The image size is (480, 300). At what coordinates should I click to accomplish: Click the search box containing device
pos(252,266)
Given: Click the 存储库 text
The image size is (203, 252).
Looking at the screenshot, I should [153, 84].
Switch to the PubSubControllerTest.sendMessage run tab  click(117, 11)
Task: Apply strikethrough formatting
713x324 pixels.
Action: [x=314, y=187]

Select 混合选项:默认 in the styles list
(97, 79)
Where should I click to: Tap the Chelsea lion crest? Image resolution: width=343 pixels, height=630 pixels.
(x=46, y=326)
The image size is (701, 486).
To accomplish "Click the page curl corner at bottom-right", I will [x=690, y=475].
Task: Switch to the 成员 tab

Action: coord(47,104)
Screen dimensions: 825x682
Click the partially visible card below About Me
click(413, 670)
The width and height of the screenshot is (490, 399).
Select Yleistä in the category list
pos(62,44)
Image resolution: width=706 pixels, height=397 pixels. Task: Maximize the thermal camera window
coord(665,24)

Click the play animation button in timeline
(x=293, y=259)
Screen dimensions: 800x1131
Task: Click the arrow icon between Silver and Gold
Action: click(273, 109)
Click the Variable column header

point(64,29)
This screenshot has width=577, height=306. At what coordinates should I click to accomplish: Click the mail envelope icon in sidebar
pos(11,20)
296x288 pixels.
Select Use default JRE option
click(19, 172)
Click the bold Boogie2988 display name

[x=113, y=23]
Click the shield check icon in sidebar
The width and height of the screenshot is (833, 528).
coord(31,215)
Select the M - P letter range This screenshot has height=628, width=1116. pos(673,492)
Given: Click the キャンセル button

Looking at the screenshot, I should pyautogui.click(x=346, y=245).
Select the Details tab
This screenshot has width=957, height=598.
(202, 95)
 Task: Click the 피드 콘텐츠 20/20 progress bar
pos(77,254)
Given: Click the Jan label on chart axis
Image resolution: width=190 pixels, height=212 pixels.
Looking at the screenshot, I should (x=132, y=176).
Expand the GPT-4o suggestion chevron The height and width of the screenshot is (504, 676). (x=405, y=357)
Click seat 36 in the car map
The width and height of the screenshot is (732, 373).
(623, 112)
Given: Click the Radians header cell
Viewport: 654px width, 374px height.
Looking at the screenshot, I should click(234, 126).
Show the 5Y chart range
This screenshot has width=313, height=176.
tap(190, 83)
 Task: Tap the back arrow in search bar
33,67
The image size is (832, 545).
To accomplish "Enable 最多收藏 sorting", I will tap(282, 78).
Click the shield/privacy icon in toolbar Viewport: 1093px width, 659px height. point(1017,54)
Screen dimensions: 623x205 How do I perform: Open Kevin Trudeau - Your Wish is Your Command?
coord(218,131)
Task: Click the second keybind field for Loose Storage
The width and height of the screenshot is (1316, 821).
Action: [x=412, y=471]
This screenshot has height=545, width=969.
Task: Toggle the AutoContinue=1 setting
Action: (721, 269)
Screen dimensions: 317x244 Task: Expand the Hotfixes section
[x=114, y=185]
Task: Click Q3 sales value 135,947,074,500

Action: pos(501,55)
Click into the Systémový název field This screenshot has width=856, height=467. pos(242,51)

= = =

All that is needed is the exact run of lines above from the line containing "Image resolution: width=190" through the line containing "Click the shield/privacy", both of them included.

Image resolution: width=190 pixels, height=212 pixels.
Looking at the screenshot, I should (x=132, y=176).
Expand the GPT-4o suggestion chevron The height and width of the screenshot is (504, 676). (x=405, y=357)
Click seat 36 in the car map
The width and height of the screenshot is (732, 373).
(623, 112)
Given: Click the Radians header cell
Viewport: 654px width, 374px height.
Looking at the screenshot, I should click(234, 126).
Show the 5Y chart range
This screenshot has width=313, height=176.
tap(190, 83)
 Task: Tap the back arrow in search bar
33,67
The image size is (832, 545).
To accomplish "Enable 最多收藏 sorting", I will tap(282, 78).
Click the shield/privacy icon in toolbar Viewport: 1093px width, 659px height. point(1017,54)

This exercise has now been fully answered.